Setting the Record Straight

  • March 19, 2024

“First they ignore you, then they laugh at you, then they fight you, then you win.”

There are a lot of milestones we’ve seen over the last year here at KumoMTA. These include a production release, multiple production users, hundreds of pages of documentation written, thousands of lines of code written and tested, and we recently celebrated reaching 200 members of our community on our Discord server!

One milestone we didn’t plan for in advance but still celebrate as an indicator of our progress is reaching the “then they fight you” stage. How? By hearing from our users and prospects that the established commercial MTA vendors have started spreading misinformation about us. The introduction of Fear, Uncertainty, and Doubt is a classic sales tactic, and we’re honored to be considered enough of a competitor that they feel the need to spread a little FUD. That said, misinformation needs to be addressed when it appears, lest it take root.


To that end, let’s address some things that it seems are being said about us:

They are only three people, with only one developer

There are indeed three of us, because at this stage in our growth that is all we need to be. We do indeed have one core developer, and look at what he’s done in a single year. This isn’t the first MTA for any of us (it’s the third for some of us), and the lowest tenure in email infrastructure among us is 14 years.

It is not our long-term plan to stay at our current size.  As we take on more sponsors and users, we have already identified not only the roles we will hire but also the people. We’ve worked with some of the best in the industry, and they believe in what we’re doing. And those roles are all engineers, either in development or support.
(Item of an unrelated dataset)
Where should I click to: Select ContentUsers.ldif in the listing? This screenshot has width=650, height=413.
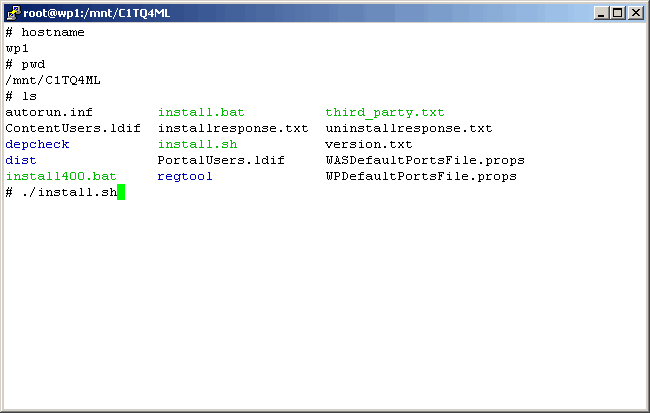(73, 129)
That said, I wonder if the fearmongers have taken a good look at their own team size and realized just how small a percentage of the people are in roles that improve customer outcomes, rather than sales/marketing/admin. They may realize that number isn’t much different than ours.

They may be at risk of a copyright lawsuit from a previous employer

I’ve heard this one with an added touch of “and their users could be sued too”, which shows either a real intent to deceive or a serious lack of understanding of how copyright law works.

If you look at the article about copyright in Wikipedia, you’ll see “Copyright is intended to protect the original expression of an idea in the form of a creative work, but not the idea itself” - so building another MTA isn’t a copyright violation.

KumoMTA is an original work whose entire development history is available to review on GitHub. This is one of the values of open-source - we can’t hide behind a commercial license agreement.

Beyond that, what we do with KumoMTA is either new and unique, such as architecting around tenants and campaigns as first-class queue entities, or something that all the commercial MTA vendors have implemented (usually because that’s what the RFCs call for), so either we’re all “violating some copyright”, or none of us are.

What’s stopping them from going closed-source and making you buy a commercial license in the future?

This one is honestly my favorite of all, raising the concern that we might someday do exactly what they are doing now. Not only have I written many times before about how we have taken no funding, and how it’s VC interests that tend to drive Open-Source companies to go to non-open license models, but there’s also a fundamental misunderstanding about how things work when that happens.

Open-Source license cannot be retroactively revoked. Even if we wanted to change the license scheme, what we’ve released so far under the Apache 2 license will always be Open-Source. We can’t even effectively take the source code offline because it’s already been forked several times. That means that users who have come to depend on KumoMTA will never be at risk of their servers shutting down, and even if in the future after we theoretically stopped shipping an Open-Source KumoMTA and a bug was found, the community could step up and fix the bug.

Hashicorp is a prime example of a venture-backed company that decided to switch to a BSL license and guess what? The community reacted by creating OpenTofu, a fork of Terraform that is now supported and maintained by the community. It was built from the last source code that Hashicorp released under its previous Open-Source license.

It bears repeating: what kind of FUD is it when you try and make someone worry that we might change gears and become exactly like the writer of the misinformation? If a commercial MTA vendor is such a scary thing, I’d suggest sticking with Open-Source.

The Facts

The email-sending industry started, and in some cases continues to depend on Open-Source MTAs. That changed not because Open-Source was the wrong model, but because early MTAs such as Sendmail, Postfix, Qmail, and Exim were not architected for the use cases of large senders. While that vacuum allowed commercial MTA vendors to grow, it’s time for a change.

Most large senders already leverage Open-Source infrastructure elsewhere in their stack, but the time has come for their critical email-sending infrastructure to also leverage the transparency, community, and risk mitigation that Open-Source has to offer.